This repository contains the implementation of the Machine learning project which consists of 3 major parts :
- Performing exploratory data analysis on a chosen dataset, including data wrangling, cleaning etc.
- Implementing different classification algortihms and evaluating their perofrmance.
- Benchmarking the classification results and interpreting them.
I chose the World Air Quality Index by City and Coordinates on Kaggle
(click here to obtain it : https://www.kaggle.com/datasets/adityaramachandran27/world-air-quality-index-by-city-and-coordinates )

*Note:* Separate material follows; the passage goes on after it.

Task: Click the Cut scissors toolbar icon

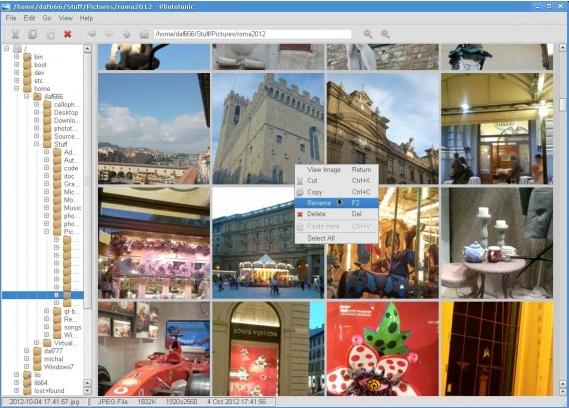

- Understadning the structure of the data
- Handling missing and duplicated values
- Understanding the data distribution
- Exploring categorical values and encoding them
- Data visualization
- Feature Engineering
- Pollars alternative
I chose 11 different classification algortihms. In each one, I experimented with different techniques to enhance the results of the classification, like normalizing and scaling the data, performing hyperparamter tuning, using resampling techhniques to mitigate class imbalance etc.
Algorithms | Accuracy |
Recall |
Precision |
F1-score |
---|---|---|---|---|
K-Nearest-Neighbour | 0.9902 | 0.9902 | 0.9908 | 0.9891 |
Decision Trees | 0.9979 | 0.9979 | 0.9983 | 0.9978 |
Random Forests | 0.9972 | 0.9961 | 0.9971 | 0.9961 |
Naive Bayes | 0.4570 | 0.4570 | 0.6317 | 0.4009 |
Support Vector Machine | 0.9926 | 0.9926 | 0.9928 | 0.9968 |
Logistic Regression | 0.9740 | 0.9740 | 0.9753 | 0.9703 |
Neural Networks | 0.8507 | 0.8507 | 0.8726 | 0.8442 |
Gradient Boosting Machine | 0.9968 | 0.9968 | 0.9973 | 0.9967 |
Linear Descriminant Analysis | 0.9796 | 0.9796 | 0.9805 | 0.9793 |
XGBoost | 0.9982 | 0.9982 | 0.9985 | 0.9980 |
AdaBoost | 0.9965 | 0.9965 | 0.9973 | 0.9964 |